→ Problem:
Copy the entire listing below word for word, omitting the pictures.
>> begin Data rows
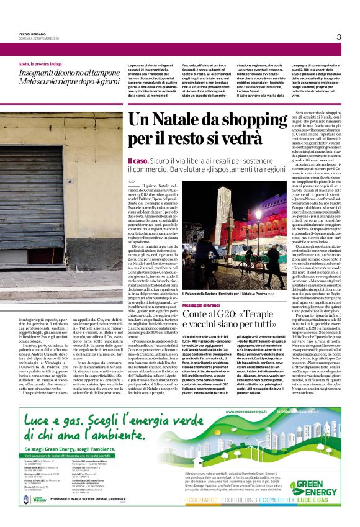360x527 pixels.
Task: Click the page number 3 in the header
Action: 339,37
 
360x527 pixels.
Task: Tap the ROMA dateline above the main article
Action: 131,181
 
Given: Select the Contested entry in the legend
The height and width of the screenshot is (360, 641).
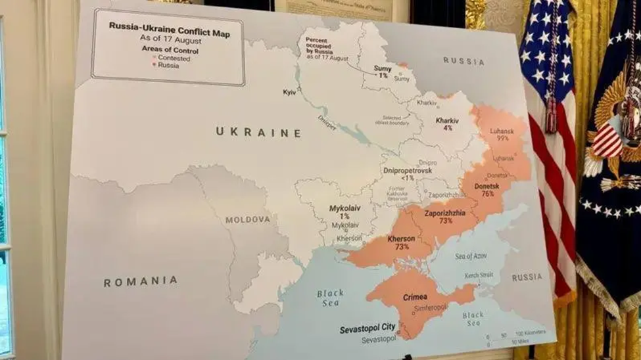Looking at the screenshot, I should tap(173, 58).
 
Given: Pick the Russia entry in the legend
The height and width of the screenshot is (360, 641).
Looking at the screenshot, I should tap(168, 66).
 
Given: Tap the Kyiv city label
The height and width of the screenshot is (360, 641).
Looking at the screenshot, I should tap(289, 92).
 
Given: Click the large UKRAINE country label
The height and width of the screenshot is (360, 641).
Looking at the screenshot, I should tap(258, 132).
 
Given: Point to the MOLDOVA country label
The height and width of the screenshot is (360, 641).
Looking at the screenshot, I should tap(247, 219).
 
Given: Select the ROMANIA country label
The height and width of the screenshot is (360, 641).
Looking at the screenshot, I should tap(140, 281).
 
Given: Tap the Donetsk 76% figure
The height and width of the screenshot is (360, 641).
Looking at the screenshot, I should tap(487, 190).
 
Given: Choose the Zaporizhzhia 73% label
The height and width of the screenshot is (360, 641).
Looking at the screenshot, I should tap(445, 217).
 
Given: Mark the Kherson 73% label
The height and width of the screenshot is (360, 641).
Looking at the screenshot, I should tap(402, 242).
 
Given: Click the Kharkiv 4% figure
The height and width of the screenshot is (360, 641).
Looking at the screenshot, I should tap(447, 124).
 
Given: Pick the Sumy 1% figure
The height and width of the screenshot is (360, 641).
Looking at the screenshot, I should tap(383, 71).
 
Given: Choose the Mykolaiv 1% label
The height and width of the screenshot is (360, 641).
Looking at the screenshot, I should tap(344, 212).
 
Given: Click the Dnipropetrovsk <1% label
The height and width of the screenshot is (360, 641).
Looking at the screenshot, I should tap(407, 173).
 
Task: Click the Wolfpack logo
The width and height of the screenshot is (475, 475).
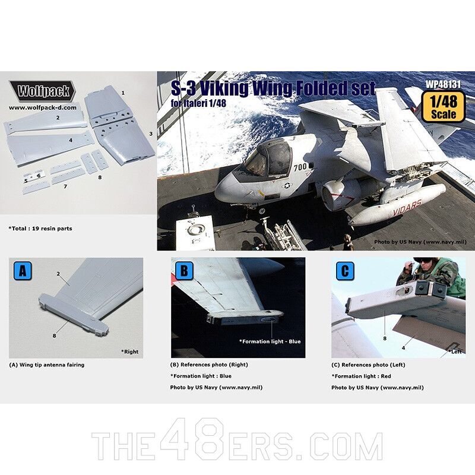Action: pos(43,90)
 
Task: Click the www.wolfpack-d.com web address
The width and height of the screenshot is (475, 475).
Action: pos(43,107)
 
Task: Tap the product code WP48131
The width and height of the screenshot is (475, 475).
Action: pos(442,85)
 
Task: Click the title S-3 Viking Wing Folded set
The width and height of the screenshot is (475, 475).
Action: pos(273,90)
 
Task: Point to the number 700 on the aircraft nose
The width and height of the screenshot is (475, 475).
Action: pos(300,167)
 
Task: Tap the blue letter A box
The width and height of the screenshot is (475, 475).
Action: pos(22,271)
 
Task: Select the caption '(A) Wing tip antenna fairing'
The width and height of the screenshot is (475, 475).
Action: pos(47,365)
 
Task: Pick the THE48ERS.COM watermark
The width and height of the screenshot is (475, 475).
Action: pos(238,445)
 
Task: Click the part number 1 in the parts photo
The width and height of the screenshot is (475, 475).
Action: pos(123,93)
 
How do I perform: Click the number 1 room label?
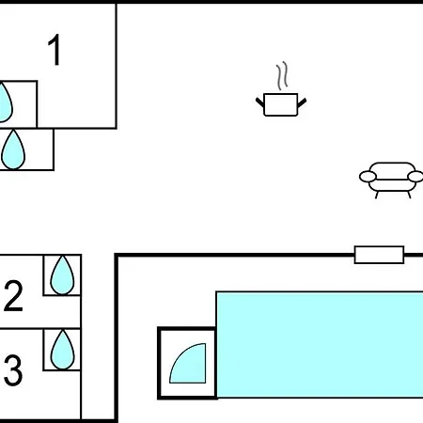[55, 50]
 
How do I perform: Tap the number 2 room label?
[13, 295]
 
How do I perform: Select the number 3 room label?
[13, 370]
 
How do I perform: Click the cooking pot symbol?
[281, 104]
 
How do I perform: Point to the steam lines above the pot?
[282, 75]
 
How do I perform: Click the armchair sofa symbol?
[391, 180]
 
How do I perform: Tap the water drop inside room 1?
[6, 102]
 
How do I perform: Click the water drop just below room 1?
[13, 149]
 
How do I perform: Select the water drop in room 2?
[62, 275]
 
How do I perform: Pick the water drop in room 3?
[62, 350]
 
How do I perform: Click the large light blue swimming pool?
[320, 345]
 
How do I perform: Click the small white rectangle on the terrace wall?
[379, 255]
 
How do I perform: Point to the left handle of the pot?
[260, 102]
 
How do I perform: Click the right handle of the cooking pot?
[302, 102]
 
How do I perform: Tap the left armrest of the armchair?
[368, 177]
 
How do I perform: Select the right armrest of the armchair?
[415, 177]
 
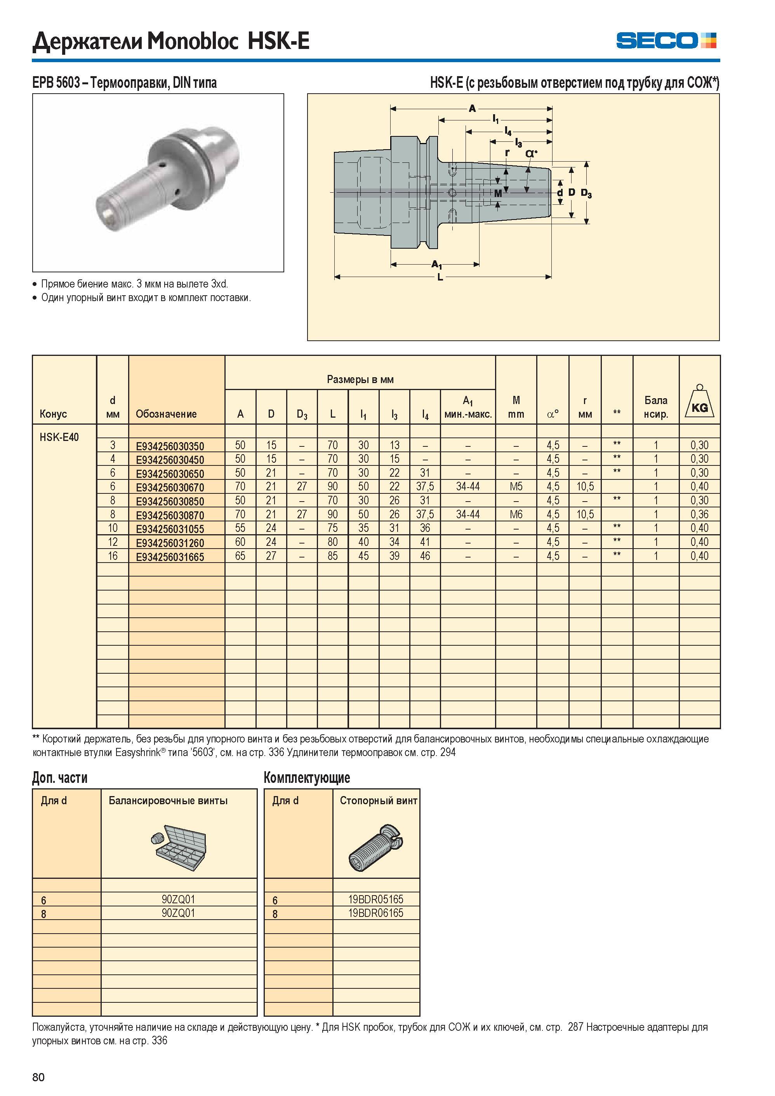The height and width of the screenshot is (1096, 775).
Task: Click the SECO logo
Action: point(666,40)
>> end Data rows
→ Exercise result:
360x527 pixels.
Task: Click the page number 3 in the header
Action: 339,37
 
360x527 pixels.
Task: Tap the ROMA dateline above the main article
Action: 131,181
 
Given: Select the Contested entry in the legend
The height and width of the screenshot is (360, 641).
Looking at the screenshot, I should tap(173, 58).
 
Given: Pick the Russia entry in the legend
The height and width of the screenshot is (360, 641).
Looking at the screenshot, I should tap(168, 66).
 
Given: Tap the Kyiv city label
The height and width of the screenshot is (360, 641).
Looking at the screenshot, I should tap(289, 92).
 
Given: Click the large UKRAINE country label
The height and width of the screenshot is (360, 641).
Looking at the screenshot, I should tap(258, 132).
 
Given: Point to the MOLDOVA country label
The height and width of the screenshot is (360, 641).
Looking at the screenshot, I should tap(247, 219).
 
Given: Select the ROMANIA country label
The height and width of the screenshot is (360, 641).
Looking at the screenshot, I should tap(140, 281).
 
Given: Tap the Donetsk 76% figure
The height and width of the screenshot is (360, 641).
Looking at the screenshot, I should tap(487, 190).
 
Given: Choose the Zaporizhzhia 73% label
The height and width of the screenshot is (360, 641).
Looking at the screenshot, I should tap(445, 217).
 
Given: Mark the Kherson 73% label
The height and width of the screenshot is (360, 641).
Looking at the screenshot, I should tap(402, 242).
 
Given: Click the Kharkiv 4% figure
The height and width of the screenshot is (360, 641).
Looking at the screenshot, I should tap(447, 124).
 
Given: Pick the Sumy 1% figure
The height and width of the screenshot is (360, 641).
Looking at the screenshot, I should tap(383, 71).
 
Given: Choose the Mykolaiv 1% label
The height and width of the screenshot is (360, 641).
Looking at the screenshot, I should tap(344, 212).
 
Given: Click the Dnipropetrovsk <1% label
The height and width of the screenshot is (360, 641).
Looking at the screenshot, I should tap(407, 173).
 
Task: Click the Wolfpack logo
The width and height of the screenshot is (475, 475).
Action: pos(43,90)
 
Task: Click the www.wolfpack-d.com web address
The width and height of the screenshot is (475, 475).
Action: pos(43,107)
 
Task: Tap the product code WP48131
The width and height of the screenshot is (475, 475).
Action: pos(442,85)
 
Task: Click the title S-3 Viking Wing Folded set
The width and height of the screenshot is (475, 475).
Action: pos(273,90)
 
Task: Point to the number 700 on the aircraft nose
The width and height of the screenshot is (475, 475).
Action: pos(300,167)
 
Task: Tap the blue letter A box
The width and height of the screenshot is (475, 475).
Action: pos(22,271)
 
Task: Select the caption '(A) Wing tip antenna fairing'
The width and height of the screenshot is (475, 475).
Action: pos(47,365)
 
Task: Pick the THE48ERS.COM watermark
The width and height of the screenshot is (475, 475).
Action: pos(238,445)
 
Task: Click the part number 1 in the parts photo
The width and height of the screenshot is (475, 475).
Action: pos(123,93)
 
How do I perform: Click the number 1 room label?
[55, 50]
 
How do I perform: Tap the number 2 room label?
[13, 295]
 
How do I perform: Select the number 3 room label?
[13, 370]
 
How do I perform: Click the cooking pot symbol?
[281, 104]
 
How do I perform: Point to the steam lines above the pot?
[282, 75]
 
How do I perform: Click the armchair sofa symbol?
[391, 180]
 
How do I perform: Tap the water drop inside room 1?
[6, 102]
 
How do I perform: Click the water drop just below room 1?
[13, 149]
 
How do I perform: Select the water drop in room 2?
[62, 275]
 
How do I perform: Pick the water drop in room 3?
[62, 350]
 
How do I perform: Click the large light blue swimming pool?
[320, 345]
 
How do I perform: Click the small white rectangle on the terrace wall?
[379, 255]
 
How do I perform: Point to the left handle of the pot?
[260, 102]
 
How do I perform: Click the right handle of the cooking pot?
[302, 102]
 
How do I perform: Tap the left armrest of the armchair?
[368, 177]
 
How do I perform: Select the right armrest of the armchair?
[415, 177]
 
The height and width of the screenshot is (1096, 775).
Task: Click the SECO logo
Action: point(666,40)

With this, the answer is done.